When Michelangelo Merisi da Caravaggio created his multiple images of the identical distinctive-looking youth in the Eternal City at the dawn of the 17th century, he was the most acclaimed sacred painter in a metropolis enflamed by religious renewal. Abraham's Offering reveals why he was commissioned to decorate churches: he could take a scriptural story that had been depicted numerous occasions before and make it so fresh, so unfiltered and physical that the horror appeared to be occurring directly in front of you.
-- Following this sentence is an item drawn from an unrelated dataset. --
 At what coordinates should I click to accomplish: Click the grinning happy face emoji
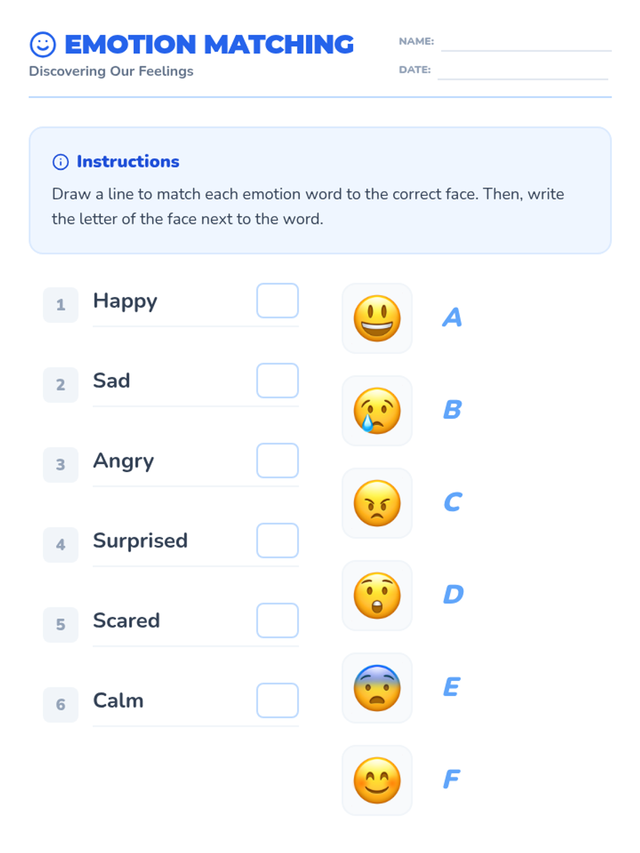(x=377, y=318)
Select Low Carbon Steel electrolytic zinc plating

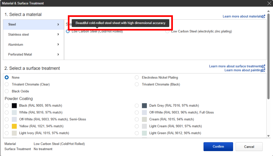click(167, 31)
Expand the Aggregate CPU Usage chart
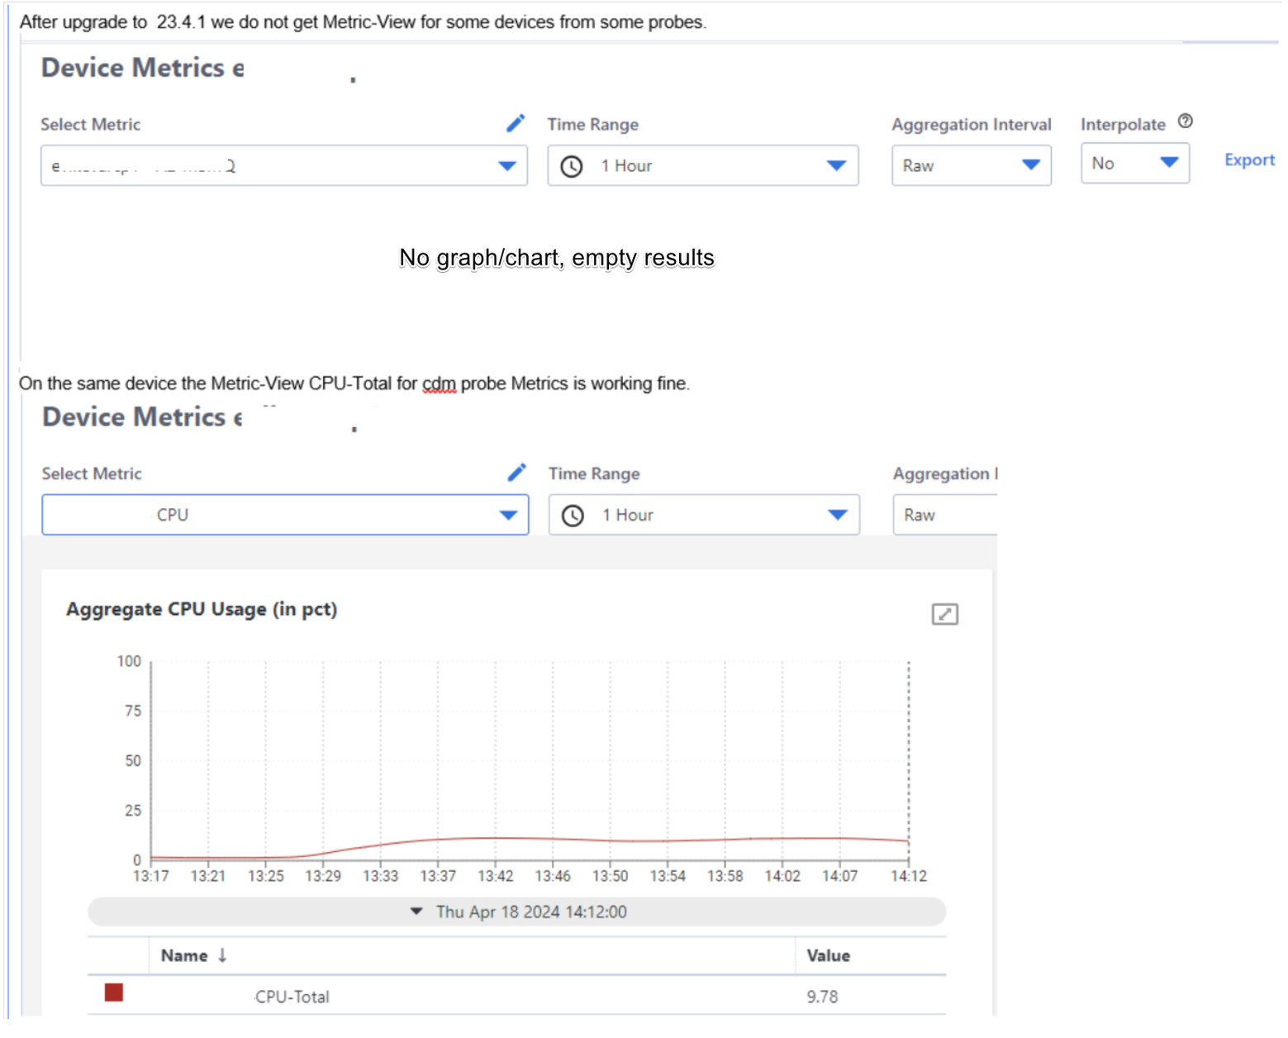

However there existed another side to the artist, evident as soon as he came in Rome in the cold season that ended 1592, as a artist in his initial 20s with no teacher or supporter in the urban center, only skill and audacity. The majority of the works with which he captured the sacred metropolis's eye were everything but devout. That may be the absolute earliest resides in London's art museum. A young man parts his red mouth in a scream of pain: while stretching out his filthy digits for a fruit, he has instead been attacked. Boy Bitten By a Lizard is sensuality amid poverty: viewers can discern Caravaggio's gloomy room reflected in the murky waters of the glass container.

The boy wears a rose-colored blossom in his coiffure – a emblem of the erotic trade in Renaissance painting. Venetian artists such as Tiziano and Jacopo Palma portrayed courtesans holding blooms and, in a work destroyed in the WWII but documented through images, Caravaggio portrayed a renowned woman prostitute, holding a posy to her bosom. The message of all these botanical indicators is obvious: sex for sale.

How are we to interpret of Caravaggio's sensual depictions of youths – and of a particular boy in specific? It is a question that has split his commentators since he gained mega-fame in the twentieth century. The complex historical reality is that the painter was not the queer hero that, for example, the filmmaker put on screen in his 1986 film about the artist, nor so entirely devout that, as certain art historians improbably assert, his Youth Holding Fruit is actually a likeness of Christ.

His initial works do make explicit sexual suggestions, or even propositions. It's as if the painter, then a penniless young artist, identified with Rome's sex workers, offering himself to live. In the Uffizi, with this thought in mind, viewers might look to an additional early creation, the 1596 masterpiece Bacchus, in which the deity of alcohol gazes calmly at you as he begins to untie the dark sash of his robe.

A several annums following the wine deity, what could have driven the artist to paint Victorious Cupid for the artistic collector Vincenzo Giustiniani, when he was finally becoming almost established with prestigious church projects? This profane non-Christian god revives the erotic provocations of his early paintings but in a increasingly powerful, uneasy manner. Half a century afterwards, its hidden meaning seemed clear: it was a representation of Caravaggio's lover. A English traveller viewed Victorious Cupid in about 1649 and was informed its figure has "the physique and countenance of [Caravaggio's|his] own youth or servant that laid with him". The identity of this adolescent was Francesco.

The artist had been dead for about forty years when this account was recorded.

Daniel Stephens
Daniel Stephens

A seasoned business consultant with over 15 years of experience in digital transformation and strategic planning.